Parents and teachers are furious about staffing cuts that will leave children with behavioural problems, such as attention deficit hyperactivity disorder (ADHD), without support in the classroom.
A cap of 10,575 is being put on the number of special needs assistants (SNAs) in schools, which means 227 of the 10,802 existing posts will disappear this year, while 475 will be held in reserve and allocated as needs arise.
It is a cost-cutting move brought on by the EU/IMF bailout and follows a value-for-money review that found that some SNAs were engaged in duties beyond what was originally envisaged.
The Department of Education has now announced new criteria for the allocation of an SNA, whose role is to help children with care needs, including toileting, mobility, feeding and challenging behaviour.
The new rules will give priority to children such as those in special schools, and those who are incontinent.
However, there will be no allocation of SNAs for junior infants classrooms where behaviour is cited as an issue, other than in cases of well documented extremely challenging or dangerous behaviour.
The department has defended the changes and said it was working with the school psychologists' service, NEPS, to develop guidelines.
Edel Shaw of the Special Needs Parents Association said removing support would impact both on the child and on the rest of the class.

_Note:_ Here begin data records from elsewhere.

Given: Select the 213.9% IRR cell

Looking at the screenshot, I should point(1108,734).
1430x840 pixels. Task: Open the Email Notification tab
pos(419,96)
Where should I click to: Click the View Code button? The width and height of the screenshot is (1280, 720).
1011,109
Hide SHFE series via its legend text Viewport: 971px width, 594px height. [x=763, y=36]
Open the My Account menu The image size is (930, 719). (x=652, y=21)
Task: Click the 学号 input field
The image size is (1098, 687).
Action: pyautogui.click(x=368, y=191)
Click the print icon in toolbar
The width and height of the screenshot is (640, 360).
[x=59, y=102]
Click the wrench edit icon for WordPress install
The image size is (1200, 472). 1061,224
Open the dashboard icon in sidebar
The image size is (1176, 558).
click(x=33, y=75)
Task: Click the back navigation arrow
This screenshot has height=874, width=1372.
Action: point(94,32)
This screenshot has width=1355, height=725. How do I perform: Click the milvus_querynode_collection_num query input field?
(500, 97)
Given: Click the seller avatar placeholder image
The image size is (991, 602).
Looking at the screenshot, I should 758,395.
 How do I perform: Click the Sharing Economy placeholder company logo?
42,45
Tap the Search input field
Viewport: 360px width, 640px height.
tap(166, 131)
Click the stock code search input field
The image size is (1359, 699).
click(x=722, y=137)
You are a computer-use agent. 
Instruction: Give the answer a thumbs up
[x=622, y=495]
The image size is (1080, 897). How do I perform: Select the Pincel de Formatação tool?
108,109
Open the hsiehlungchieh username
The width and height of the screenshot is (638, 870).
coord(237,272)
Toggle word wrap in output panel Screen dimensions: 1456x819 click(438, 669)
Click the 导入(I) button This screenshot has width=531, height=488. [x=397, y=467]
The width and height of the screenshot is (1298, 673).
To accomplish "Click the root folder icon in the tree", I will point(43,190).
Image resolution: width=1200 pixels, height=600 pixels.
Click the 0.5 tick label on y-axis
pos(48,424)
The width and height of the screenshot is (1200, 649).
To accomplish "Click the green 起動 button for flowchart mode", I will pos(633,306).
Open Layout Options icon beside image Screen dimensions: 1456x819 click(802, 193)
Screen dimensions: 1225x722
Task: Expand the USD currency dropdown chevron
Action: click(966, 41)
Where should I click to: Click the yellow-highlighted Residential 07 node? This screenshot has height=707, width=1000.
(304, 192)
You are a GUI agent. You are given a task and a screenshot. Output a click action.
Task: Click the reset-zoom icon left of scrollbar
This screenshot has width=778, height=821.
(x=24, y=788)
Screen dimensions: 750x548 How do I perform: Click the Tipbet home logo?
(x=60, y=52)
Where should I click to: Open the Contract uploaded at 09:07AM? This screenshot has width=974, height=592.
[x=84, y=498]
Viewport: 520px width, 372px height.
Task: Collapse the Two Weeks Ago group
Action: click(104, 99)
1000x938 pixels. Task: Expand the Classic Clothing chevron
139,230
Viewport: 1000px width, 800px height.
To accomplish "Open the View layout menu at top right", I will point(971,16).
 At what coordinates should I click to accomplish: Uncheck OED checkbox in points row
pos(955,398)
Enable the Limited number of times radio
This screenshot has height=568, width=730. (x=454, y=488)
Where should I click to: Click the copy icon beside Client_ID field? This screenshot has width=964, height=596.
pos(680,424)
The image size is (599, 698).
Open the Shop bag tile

She said if such children were deemed not to need an SNA, then the department had to come up with another post to fill that gap. "There will be a missing link," she said.
The Irish National Teachers' Organisation (INTO) called for the decision to be reviewed.
"When a child with special needs does not have those needs met in junior infants, every child starting school is affected," said an INTO spokesperson.
The INTO said SNAs should be appointed where needed in infant classes.
"These could be reviewed after two years, at the end of the infant cycle and any recommendations made by NEPS taken into account."
The union was critical of the comment by the department that schools will not have had much experience of the children's behaviour.
"Schools have been dealing with behaviour problems for years and know what is needed. They should not have to wait until the education of all children is affected before the department is willing to act."
The Catholic Primary School Managers Association said it did not want the threshold for challenging behaviour set so high that a child who needed support was left without it.
Ferdia Kelly of the secondary school managers' body, JMB, said it hoped that any child who required an SNA would receive it so that they could get as full an education as possible.